The classic egg omelet, folded over your favorite fillings like cheese, ham, mushrooms and spinach, is a weekend breakfast staple in many homes and brunch restaurants. Frying the omelets in a skillet is the traditional and most common way to cook omelets, but it isn’t the only option. Your oven and even your microwave are useful alternatives to the frying pan.

Classic Skillet Omelet

Originating in France, the standard frying pan method of making omelets is relatively simple but takes practice to master. You’ll need about two or three eggs beaten together with a dash of salt and pepper. Melt a generous pat of butter in an 8- or 9-inch skillet. Pour the beaten eggs into the pan and let them cook just until the edges start to set. Shake the pan vigorously back and forth over the burner while gently stirring the eggs with a silicone spatula. Once the bottom is slightly set, remove from the heat and tap the skillet firmly on the stove to loosen the egg from the skillet. Sprinkle in any fillings, such as shredded cheese, in the middle. Fold one side of the omelet halfway over the filling. Slide the omelet onto the serving plate so that the folded side falls on top of the unfolded side to complete the omelet.

Baked Omelettes

Although not traditional, baking omelets allows you to make a larger number of omelets at one time. Preheat the oven to 350 degrees Fahrenheit. Saute anything you want to include in the omelet, such as sliced potatoes, bacon, or mushrooms, in a large, oven-proof skillet. Drain any excess fat from bacon or other fatty meats you cook.

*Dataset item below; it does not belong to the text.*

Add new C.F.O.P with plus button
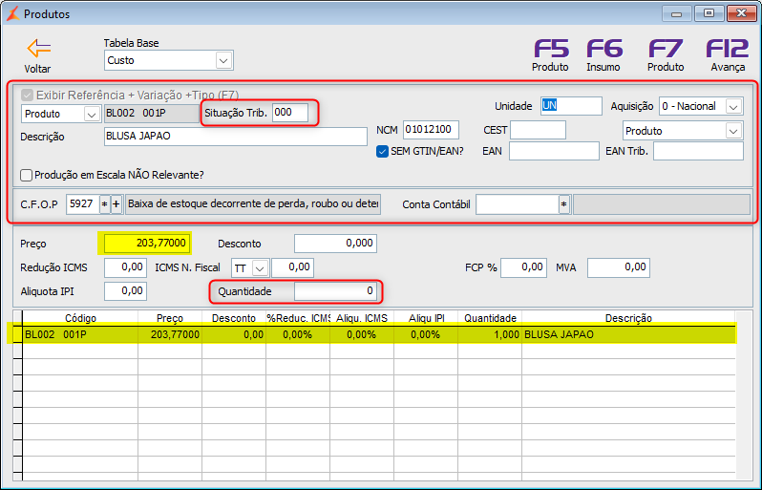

Beat four or five eggs in a bowl with salt and pepper. Stir in any shredded cheese you are including as well. Pour the egg mixture into the skillet on top of any of the ingredients you just cooked. Tilt the pan to make sure the eggs are evenly distributed, then place in the oven to bake for about 15 to 20 minutes, or until the tops are puffy and golden brown. Remove from the oven and slice the hot omelet into individual portions to serve.

Microwave Omelettes

When you’re in a hurry, or don’t feel like breaking out the skillet, you can cook an omelet in the microwave. Spread melted butter all over a glass pie plate and beat two or three eggs in a bowl with salt and pepper. Pour the mixture into the pie plate and cover tightly with plastic wrap. Microwave the eggs on high for two to three minutes. Rotate the pie pan about a quarter turn every 30 seconds if your microwave doesn’t have a rotating plate. Remove the omelet and make sure all the visible liquid has been cooked. The center will be slightly soft and the edges firmly set. Add any fillings you would like onto one half of the omelet, then fold the other side over top of it. Serve hot.

Omelets Around the World

Try cooking variations of the classic omelet from around the world. The frittata is a thicker, Italian-style omelet in which all the fillings are incorporated into the eggs as they are cooked over low heat. It is served open-faced. For Thai-style omelets, the egg mixture includes fish sauce, cornstarch and a splash of vinegar, and is beaten until frothy. The eggs are cooked in an oiled wok over high heat, which creates a very puffy, crispy omelet with a soft center. The Japanese-style omelet, or dashi-maki tamago, is drastically different from traditional omelets. The eggs are mixed with sugar, soy sauce and warm dashi, a Japanese stock made with dried bonito flakes and seaweed. Just a spoonful of the egg mixture is cooked in a skillet at a time and rolled into a tiny log with chopsticks. This procedure is repeated several times, with each layer folded over the rolled egg to create a thick log. The log is then shaped with a sushi mat and cut into chunky bites.